Women all over are recapturing something that had been lost and forgotten for far too long. Becoming increasingly busy with organizing kids, careers, husbands, and the household, women have forgotten to nurture and organize the one thing that has remained constant in their lives—friends.
During childhood, the main source of companionship for women was girlfriends. But time changes everything. The older women get, different circumstances enter the picture, like boyfriends. Suddenly, ‘Bobby’, the cutest boy in school, is given priority over friends, the people who have remained constant—no matter what. But it doesn’t get better as different stages of life are entered and girlfriends are put on the backburner.
Women are realizing the invaluable connection between women as websites for women grow, and merchandizing parties (candle parties, sex toy parties, pole dancing parties) geared towards women become more popular.
Women want to renew that bond with other women. They want to make the connection. They want to gain back the part of themselves that was lost when ‘Bobby’ came into the picture. These parties are only an outlet for women to interact with other women.
According to Dianne Ruth, PhD, female friendships can be extremely powerful.

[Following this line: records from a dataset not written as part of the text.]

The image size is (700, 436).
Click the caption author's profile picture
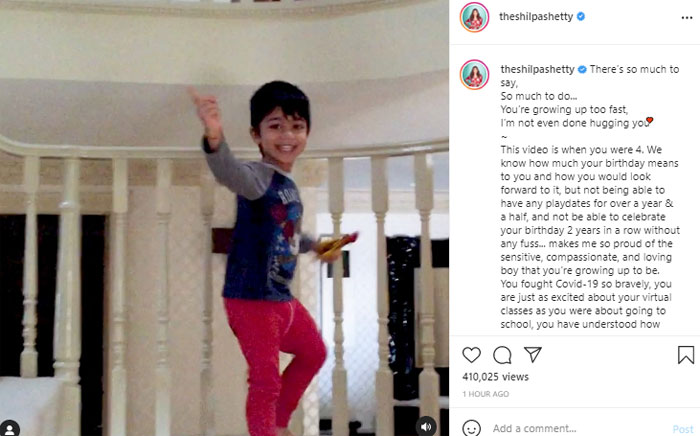coord(474,75)
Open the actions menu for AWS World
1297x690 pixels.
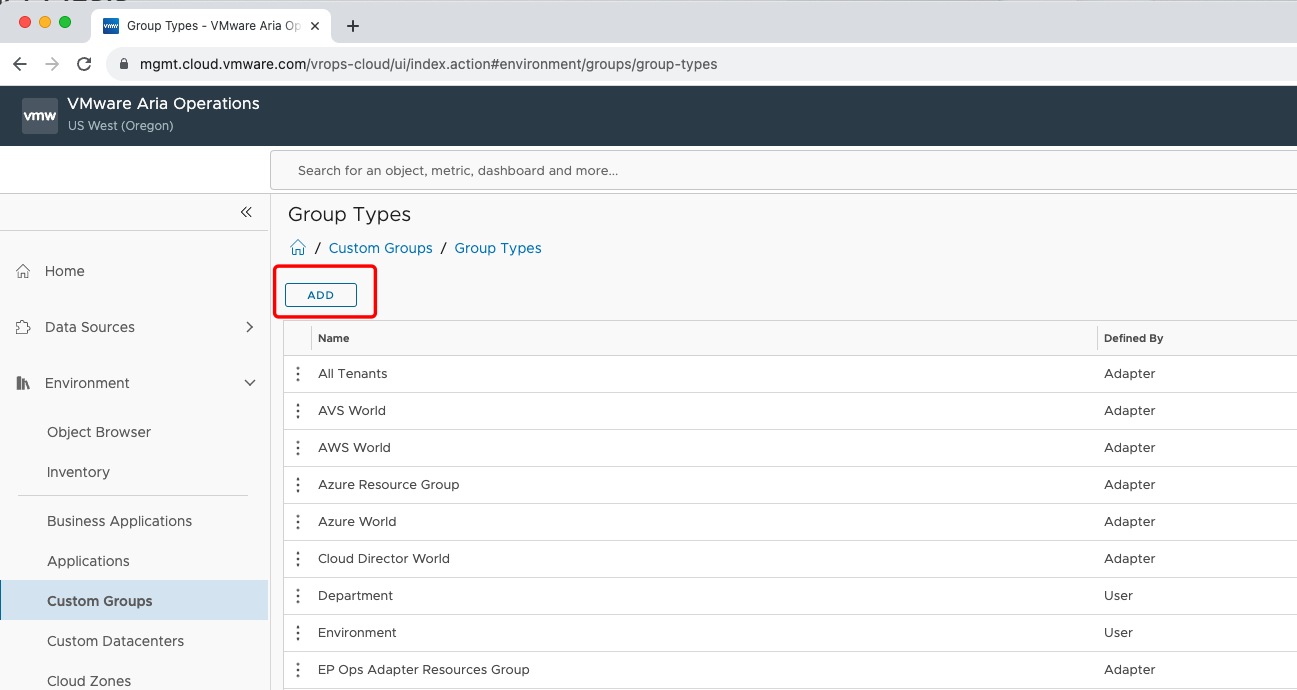[298, 447]
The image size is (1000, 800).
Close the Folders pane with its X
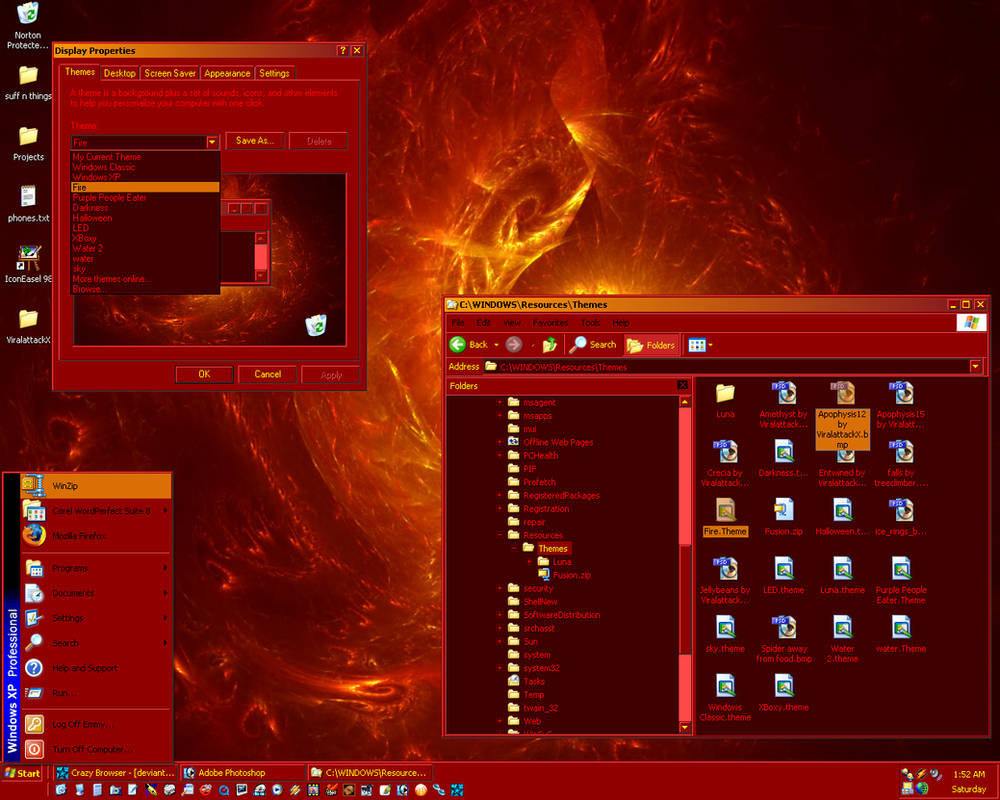click(682, 385)
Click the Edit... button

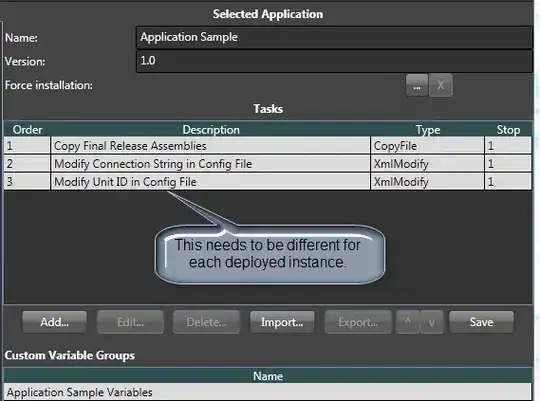131,322
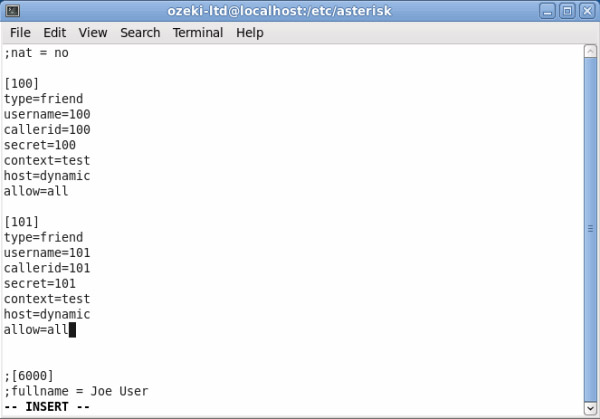This screenshot has height=419, width=600.
Task: Open the Search menu
Action: pyautogui.click(x=140, y=32)
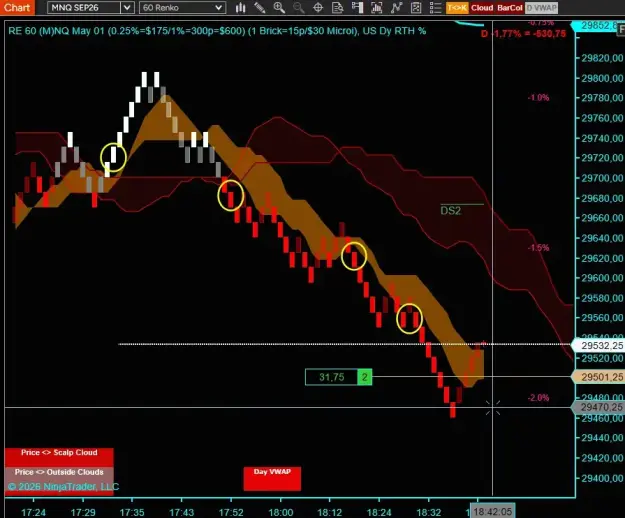Screen dimensions: 625x518
Task: Open the data box document icon
Action: [338, 8]
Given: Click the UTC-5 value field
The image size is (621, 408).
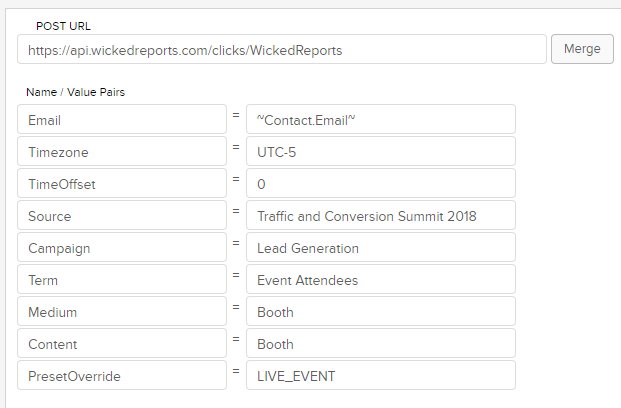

“Friends eliminate isolation and loneliness. Having a friend is what keeps us sane, makes us laugh and allows us to be who we need to be. We empower each other and appreciate each other when no one else will. Sharing ourselves with another woman contributes to our emotional well being.” But the relationship must be a solid one to feel safe enough to open up to another woman. She believes that good relationships between women are the ones where listening, trusting and not keeping score are involved.
Being able to connect with women on various emotional levels can assist in lowering blood pressure, heart rate and cholesterol.
And since stress wreaks havoc on blood glucose levels, healing, bone density and the aging process, friends are able to counteract its detrimental effects as indicated in a Harvard Medical School—Nurse’s Health Study. The more friends a woman has, the less likely she is to develop health problems as she becomes older. Therefore, more friends equal more joy.
Friends act as the catalyst when helping another woman deal with stress. The reason for this is because a female’s body functions in a unique way compared to a man’s.
One UCLA study suggests that female bonding activities assist with the management of stress. The study, done by Dr. Laura Cousino Klein and Dr. Shelley Taylor, discovered that women react to stress differently than once was thought. Until recently, studies had shown that, when stressed, the body releases hormones that activate the flight or fight response. But new findings suggest that women are the exception to the rule.
According to Drs. Klein and Taylor, “Women handle stress by nurturing children or reaching out to other women for bonding and solace.” This is definitely not the flight or fight reaction that was once postulated.
When a woman is stressed, the hormone, Oxytocin, is released, which helps keep stress levels at bay. But when a stressed woman is interacting with children or other women, more Oxytocin is released, which provides an increased sense of calm, decreasing stress levels significantly.
Women are more in touch with emotions, which is what all relationships are based on.
Women also understand that one day they may be alone without an intimate partner, so they develop friendship-forming skills.
Now is the time to go out and celebrate your awesome connection with your female friends. Unite and make your relationships stronger—it’ll do your body good.